"Il n’y aura pas de retour à la normalité antérieure. Nous sommes entrés dans un continuum dont il est très difficile de prévoir le terme. Très difficile aussi de prévoir ce que sera la nouvelle normalité. En France, les débats portent principalement sur les modèles de demain, les nouvelles formes du capitalisme ou encore les futurs mécanismes économiques. Ces débats masquent les logiques de compétition, voire de confrontation actuellement à l’œuvre. Le sujet principal, c’est la redistribution de puissance à laquelle nous sommes en train d’assister.
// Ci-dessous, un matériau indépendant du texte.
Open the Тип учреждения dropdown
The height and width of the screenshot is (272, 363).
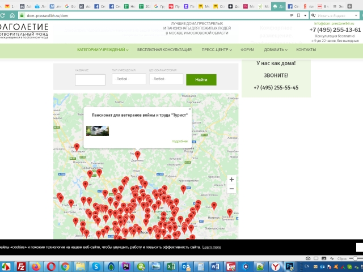click(x=129, y=79)
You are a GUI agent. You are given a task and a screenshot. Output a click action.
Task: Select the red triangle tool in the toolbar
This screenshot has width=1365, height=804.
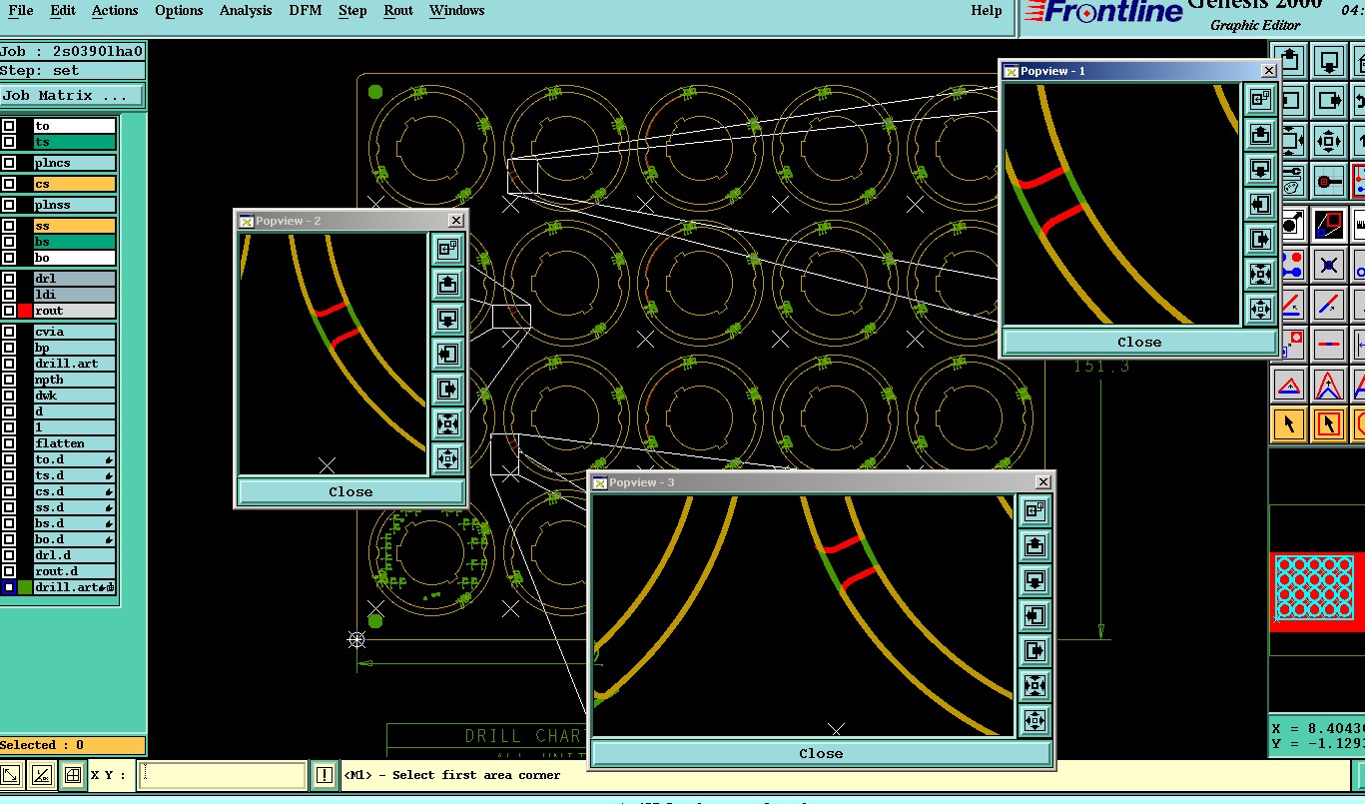(1289, 385)
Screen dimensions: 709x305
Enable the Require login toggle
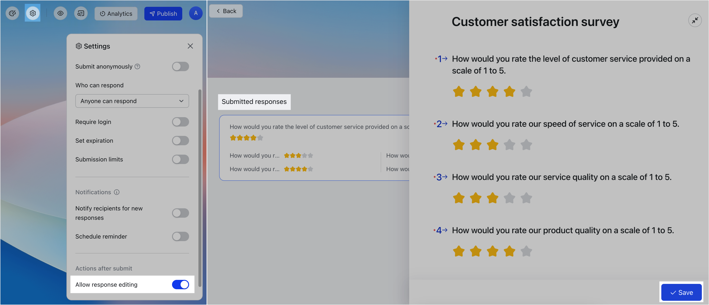(181, 122)
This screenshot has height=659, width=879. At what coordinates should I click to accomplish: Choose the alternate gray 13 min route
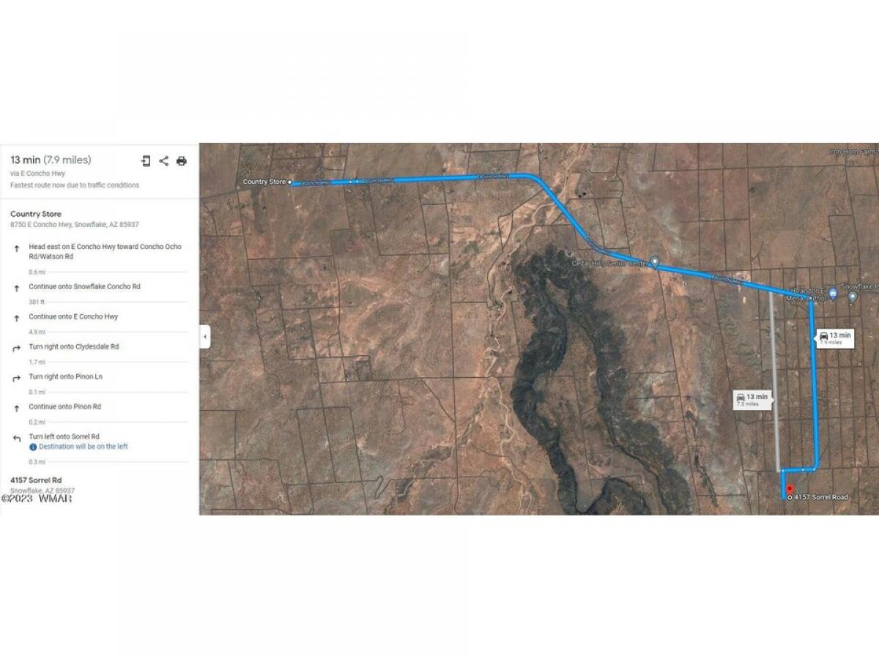click(x=752, y=400)
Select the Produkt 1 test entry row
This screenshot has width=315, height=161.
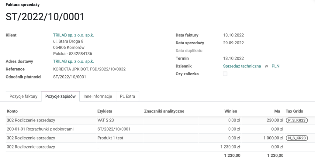[x=110, y=138]
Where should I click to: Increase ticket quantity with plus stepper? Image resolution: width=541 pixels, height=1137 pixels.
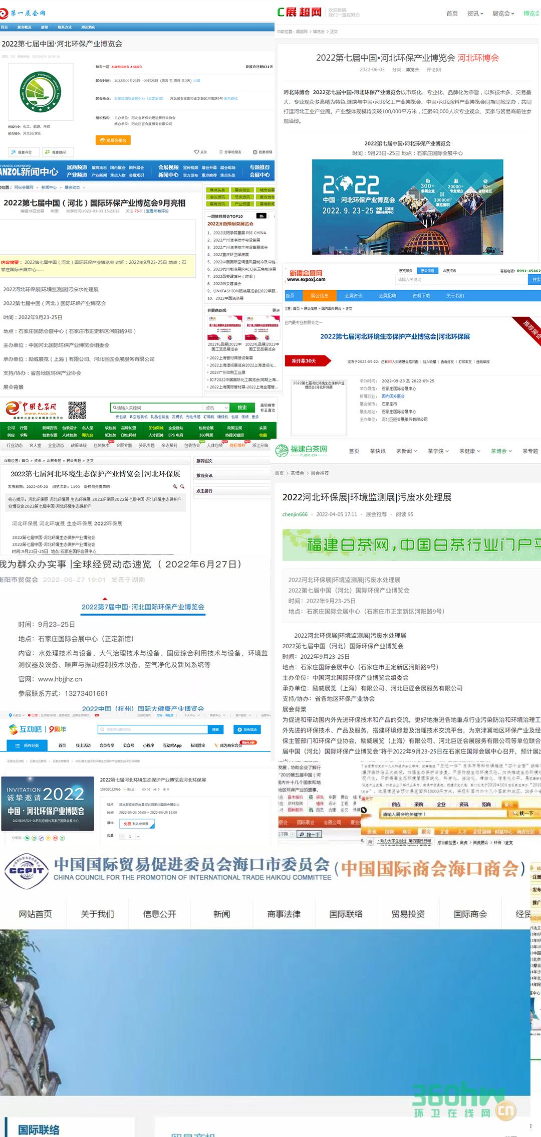138,837
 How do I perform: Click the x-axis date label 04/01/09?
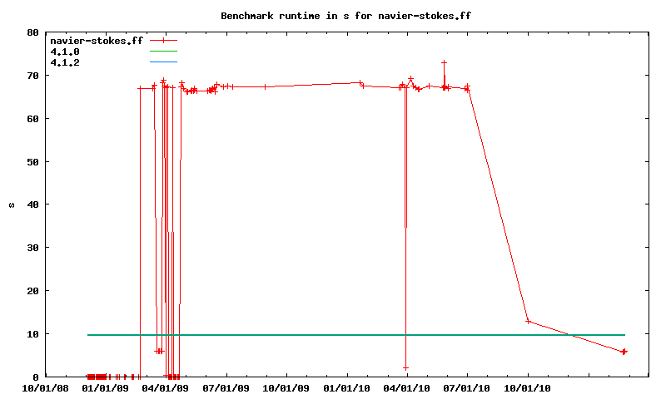[166, 387]
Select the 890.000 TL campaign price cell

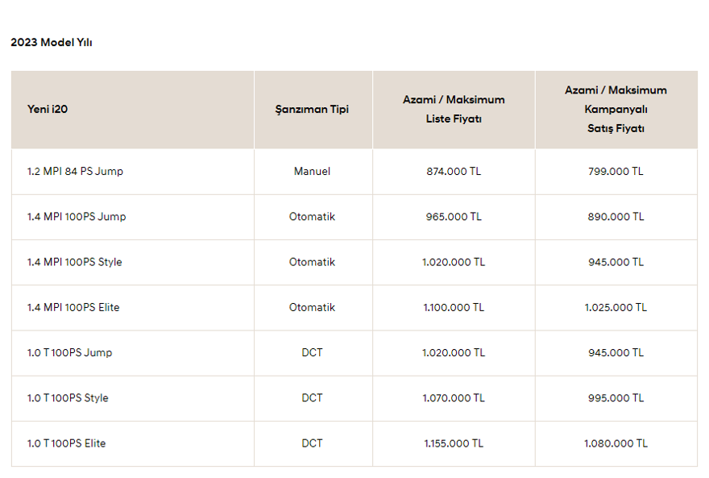616,217
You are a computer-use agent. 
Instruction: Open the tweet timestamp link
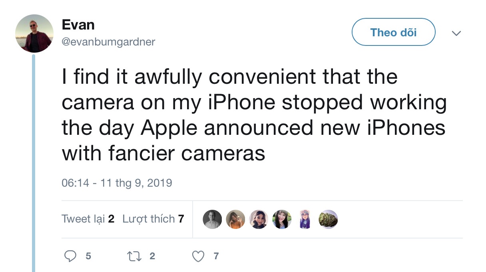[116, 183]
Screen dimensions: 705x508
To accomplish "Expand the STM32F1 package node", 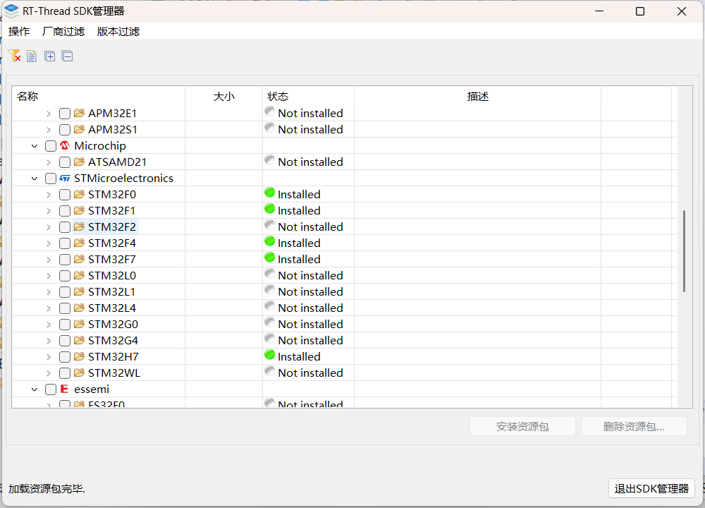I will click(48, 211).
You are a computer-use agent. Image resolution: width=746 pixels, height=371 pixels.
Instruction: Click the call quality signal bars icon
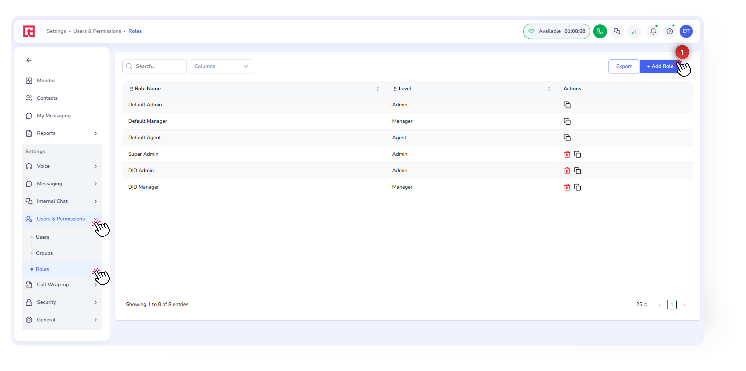[x=633, y=31]
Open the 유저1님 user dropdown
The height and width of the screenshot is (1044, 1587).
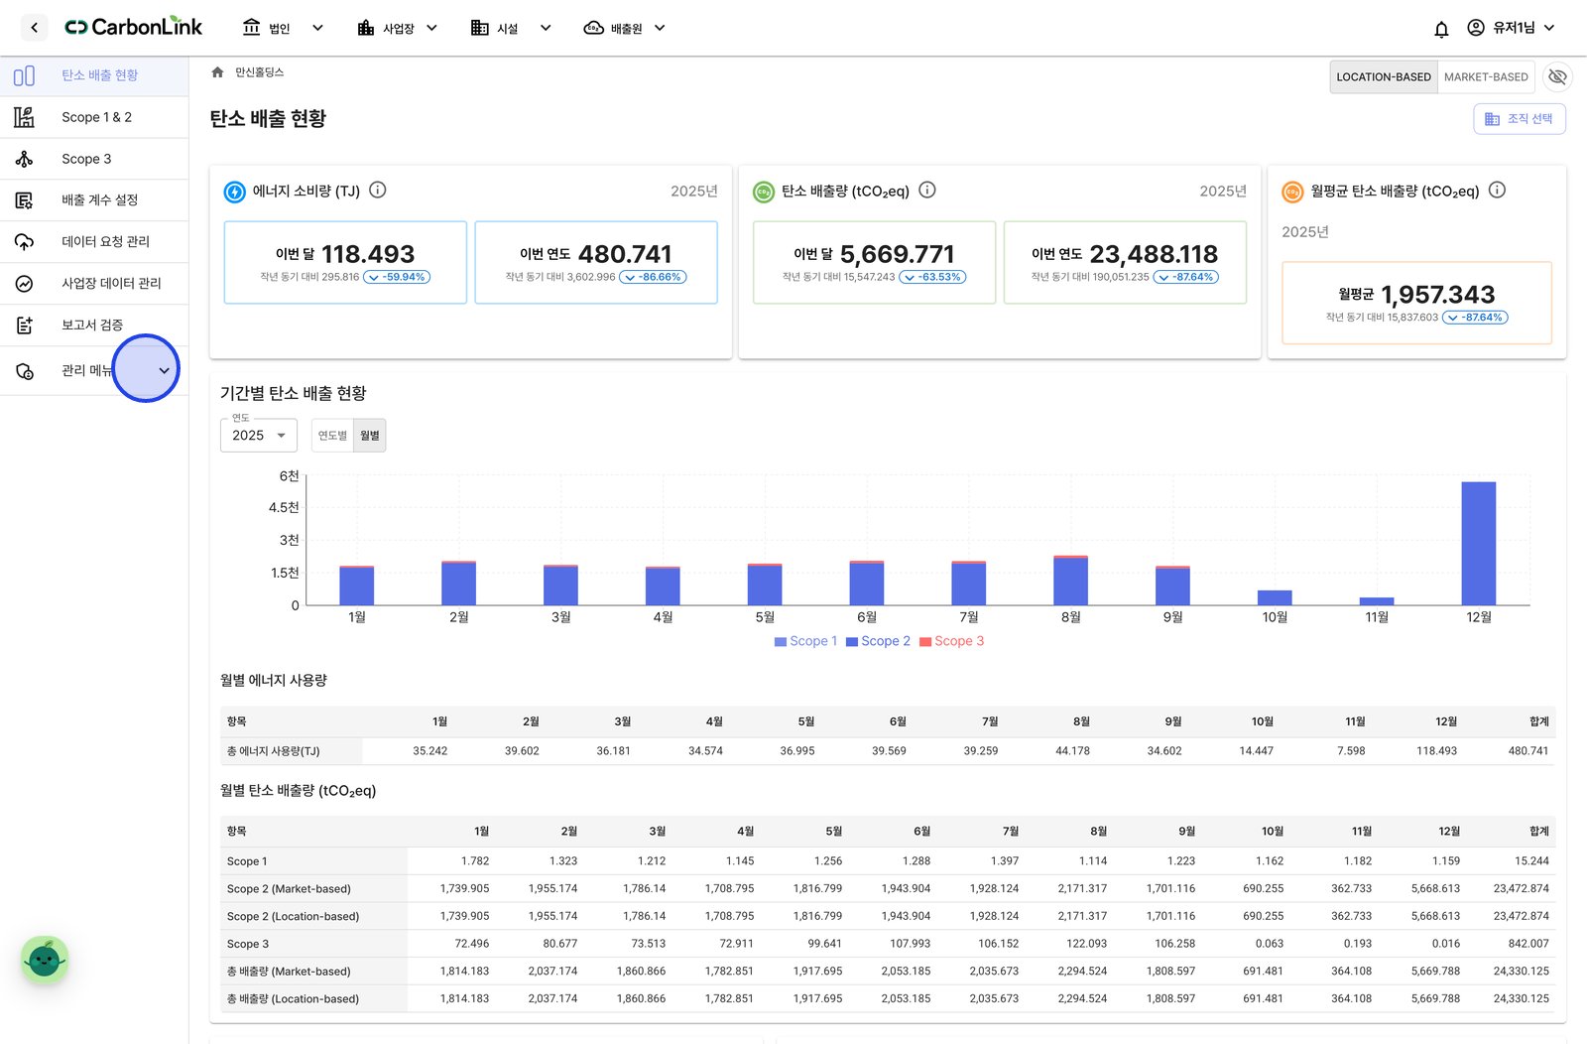pos(1511,28)
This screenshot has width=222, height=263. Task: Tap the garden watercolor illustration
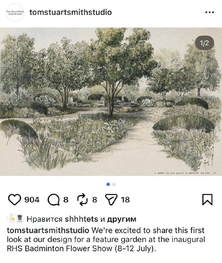click(x=111, y=102)
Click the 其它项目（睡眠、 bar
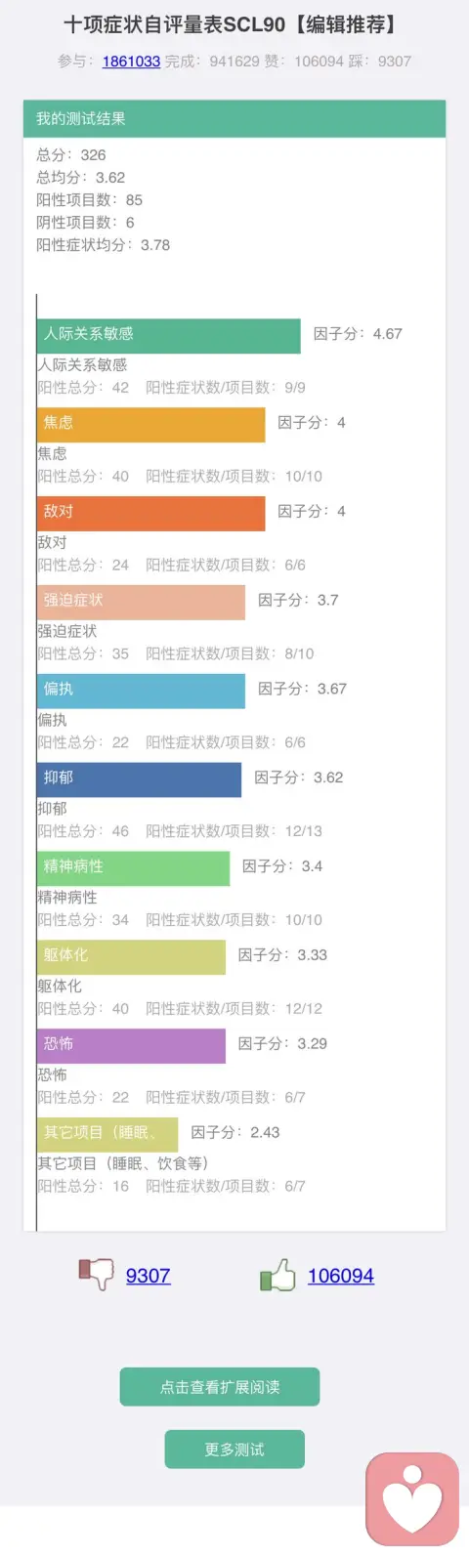Image resolution: width=469 pixels, height=1556 pixels. 107,1135
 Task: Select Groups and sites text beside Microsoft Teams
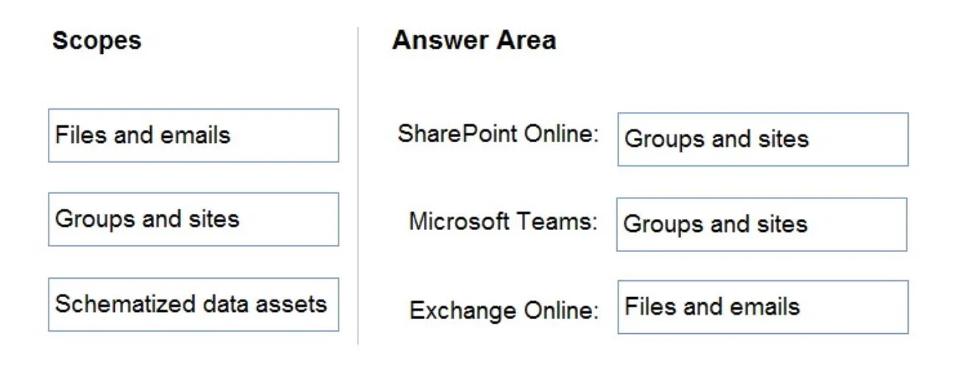coord(715,224)
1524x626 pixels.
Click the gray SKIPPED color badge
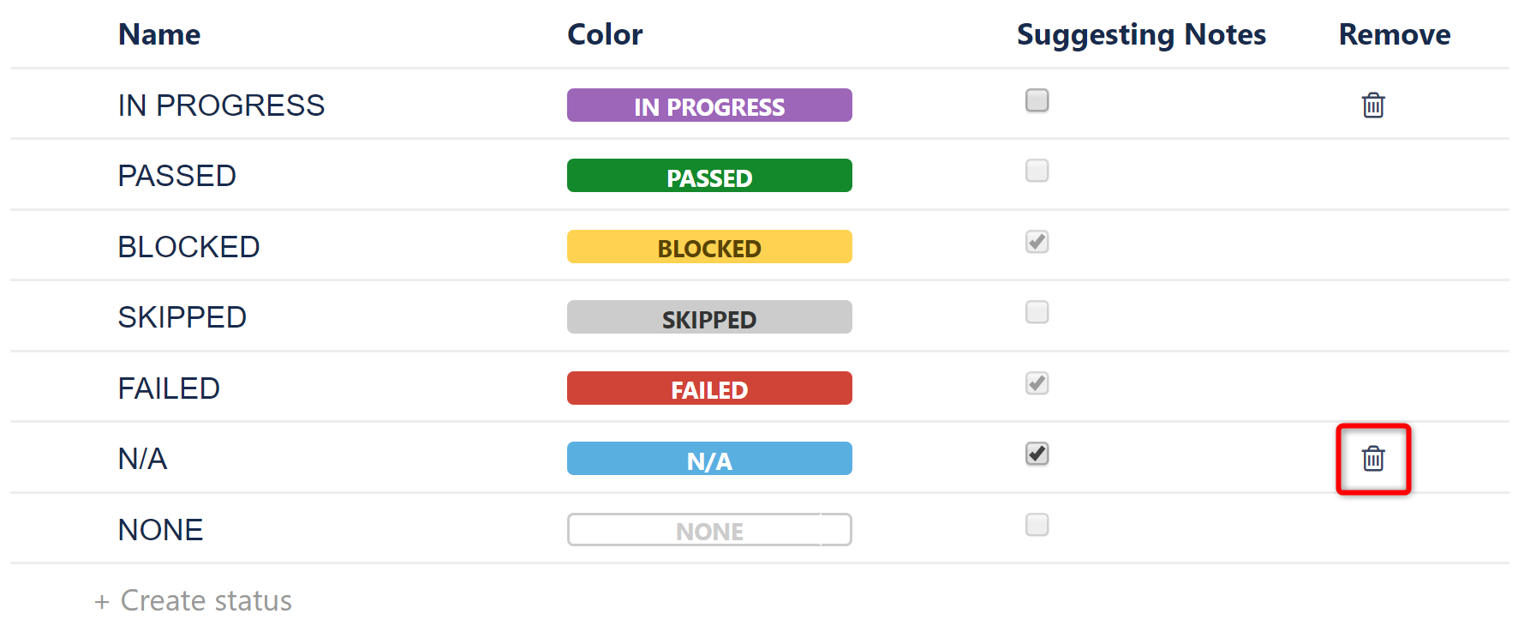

La politique internationale, c’est avant tout un rapport de forces. Et celui-ci devient défavorable à l’Europe, par rapport la Chine et aux États-Unis. Ce qui se joue en arrière-plan de la crise sanitaire et économique en cours, c’est la bataille pour la suprématie technologique entre la Chine et les États-Unis, qui ont l’Europe pour terrain de jeu. Cependant, la Chine sort de cette crise avec une image extrêmement écornée car son ambition décomplexée et la nature de son régime apparaissent au grand jour, pas seulement en Europe, mais aussi en Afrique. Au printemps 2019, la Commission européenne avait déjà qualifié la Chine de “rival systémique”. Cette déclaration résultait d’une lente maturation concernant certaines pratiques de la diplomatie chinoise. La guerre commerciale déclenchée par les États-Unis a été justifiée par le recours à l’espionnage industriel, le vol de propriété intellectuelle et les subventions accordées aux groupes chinois, autant de pratiques également constatées en Europe. Vis-à-vis de la Chine, nous sommes désormais clairement dans un registre de défiance. La crise actuelle rappelle l’ambition de cette nation d’être la première puissance mondiale en 2049. Elle devrait chercher à exploiter le chaos provoqué par la pandémie du coronavirus pour accélérer son émergence.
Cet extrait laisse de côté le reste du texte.